# MATERIALE FORNITO
☆ ☆ ☆

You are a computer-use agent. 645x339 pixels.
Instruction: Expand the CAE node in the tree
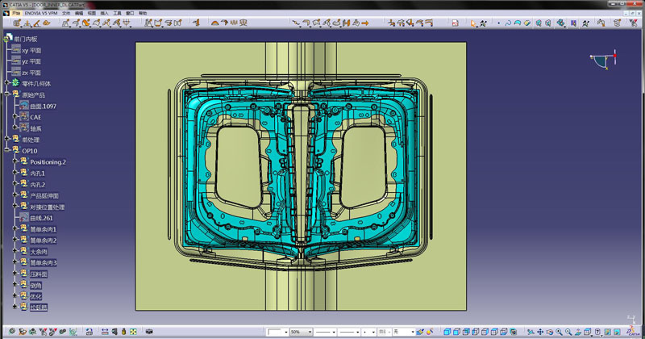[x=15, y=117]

☆ ☆ ☆

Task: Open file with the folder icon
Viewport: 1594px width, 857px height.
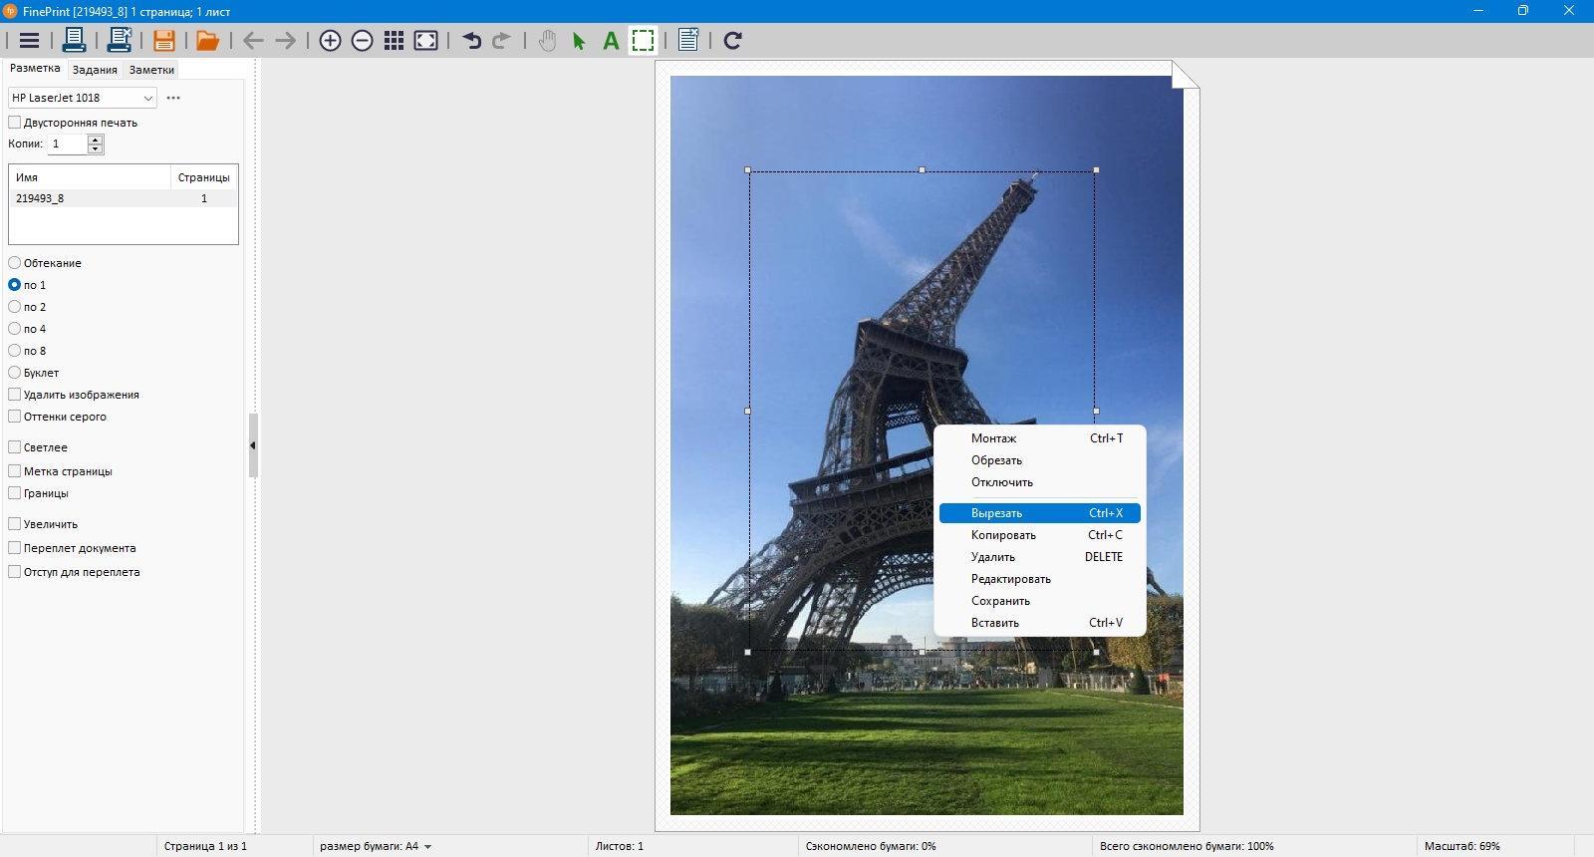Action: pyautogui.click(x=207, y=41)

☆ ☆ ☆

# CONSEGNA
Modifica il materiale dalla riga che contiene "You are a computer-use agent. 645x339 pixels." fino alla riga che contiene "[x=15, y=117]" compresa: sostituisci "Expand" con "Collapse" e lascia invariato tutto il resto. Riporta soltanto queste righe, senza le immagini.

# SOLUZIONE
You are a computer-use agent. 645x339 pixels.
Instruction: Collapse the CAE node in the tree
[x=15, y=117]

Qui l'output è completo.